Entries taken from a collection

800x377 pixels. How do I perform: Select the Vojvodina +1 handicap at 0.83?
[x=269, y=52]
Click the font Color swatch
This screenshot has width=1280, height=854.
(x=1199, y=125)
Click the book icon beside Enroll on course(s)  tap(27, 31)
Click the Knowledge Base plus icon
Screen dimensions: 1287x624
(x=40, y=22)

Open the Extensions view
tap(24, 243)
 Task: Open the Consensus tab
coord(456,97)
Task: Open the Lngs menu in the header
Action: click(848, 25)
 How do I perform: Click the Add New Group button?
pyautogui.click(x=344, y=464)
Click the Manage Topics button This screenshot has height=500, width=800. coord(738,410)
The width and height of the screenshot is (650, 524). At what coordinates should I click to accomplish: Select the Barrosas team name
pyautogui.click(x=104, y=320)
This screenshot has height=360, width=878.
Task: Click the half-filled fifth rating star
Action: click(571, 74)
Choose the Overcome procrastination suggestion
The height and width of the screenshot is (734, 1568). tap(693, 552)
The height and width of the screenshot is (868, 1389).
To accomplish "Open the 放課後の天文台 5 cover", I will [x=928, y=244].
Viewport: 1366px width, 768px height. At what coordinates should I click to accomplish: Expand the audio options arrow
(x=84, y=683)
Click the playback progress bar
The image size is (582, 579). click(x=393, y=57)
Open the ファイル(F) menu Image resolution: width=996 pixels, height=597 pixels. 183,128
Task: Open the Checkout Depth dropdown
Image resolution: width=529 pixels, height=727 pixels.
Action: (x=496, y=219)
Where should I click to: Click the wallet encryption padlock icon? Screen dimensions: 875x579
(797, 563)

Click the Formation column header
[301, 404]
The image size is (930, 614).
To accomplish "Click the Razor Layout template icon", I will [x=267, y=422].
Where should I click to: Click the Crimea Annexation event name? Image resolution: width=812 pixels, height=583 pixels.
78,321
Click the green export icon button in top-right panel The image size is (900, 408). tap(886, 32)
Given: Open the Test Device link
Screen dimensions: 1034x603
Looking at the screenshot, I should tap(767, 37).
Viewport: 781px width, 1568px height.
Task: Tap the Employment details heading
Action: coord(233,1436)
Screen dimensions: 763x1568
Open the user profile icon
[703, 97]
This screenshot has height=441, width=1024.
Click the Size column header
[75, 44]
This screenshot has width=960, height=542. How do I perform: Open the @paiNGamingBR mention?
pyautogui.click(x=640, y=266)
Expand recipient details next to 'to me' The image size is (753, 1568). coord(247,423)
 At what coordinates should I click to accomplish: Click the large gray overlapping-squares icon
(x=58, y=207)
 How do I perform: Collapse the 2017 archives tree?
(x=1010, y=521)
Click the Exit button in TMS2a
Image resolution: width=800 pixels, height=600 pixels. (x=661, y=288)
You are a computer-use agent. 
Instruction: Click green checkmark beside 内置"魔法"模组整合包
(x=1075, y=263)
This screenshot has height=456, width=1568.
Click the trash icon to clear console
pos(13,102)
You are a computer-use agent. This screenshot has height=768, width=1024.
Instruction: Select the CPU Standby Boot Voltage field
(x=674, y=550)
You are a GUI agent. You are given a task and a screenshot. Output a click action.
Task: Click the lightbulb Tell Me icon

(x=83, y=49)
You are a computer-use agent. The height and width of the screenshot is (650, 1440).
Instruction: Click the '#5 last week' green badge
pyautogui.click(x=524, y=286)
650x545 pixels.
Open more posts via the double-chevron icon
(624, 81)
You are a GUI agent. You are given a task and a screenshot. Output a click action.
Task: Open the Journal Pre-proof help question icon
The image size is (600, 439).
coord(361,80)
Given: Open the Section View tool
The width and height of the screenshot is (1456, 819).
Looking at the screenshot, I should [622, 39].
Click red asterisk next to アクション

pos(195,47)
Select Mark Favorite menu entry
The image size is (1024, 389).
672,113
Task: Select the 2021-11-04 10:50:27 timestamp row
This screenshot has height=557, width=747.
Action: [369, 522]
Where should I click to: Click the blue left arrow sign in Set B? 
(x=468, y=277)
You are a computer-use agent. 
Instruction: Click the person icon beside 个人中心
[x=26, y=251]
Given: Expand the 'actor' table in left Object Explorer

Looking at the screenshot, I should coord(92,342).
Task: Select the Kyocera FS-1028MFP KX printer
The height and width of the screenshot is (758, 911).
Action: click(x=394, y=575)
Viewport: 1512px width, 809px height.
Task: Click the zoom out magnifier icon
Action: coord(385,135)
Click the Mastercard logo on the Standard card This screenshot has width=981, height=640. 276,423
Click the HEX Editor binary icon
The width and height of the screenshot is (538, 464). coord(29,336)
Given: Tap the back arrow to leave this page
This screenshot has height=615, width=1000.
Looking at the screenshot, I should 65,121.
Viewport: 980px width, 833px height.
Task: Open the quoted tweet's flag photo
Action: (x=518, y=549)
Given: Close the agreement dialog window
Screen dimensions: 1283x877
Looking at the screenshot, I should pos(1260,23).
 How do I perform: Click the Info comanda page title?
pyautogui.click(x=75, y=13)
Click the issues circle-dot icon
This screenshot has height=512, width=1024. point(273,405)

▶ **AIM OF THE EXERCISE**
From the records above, pick out and copy each line holding the word "will".

▶ **SOLUTION FOR THIS EXERCISE**
To accomplish "Open the 放課後の天文台 5 cover", I will [x=928, y=244].
To accomplish "Click the Razor Layout template icon", I will [x=267, y=422].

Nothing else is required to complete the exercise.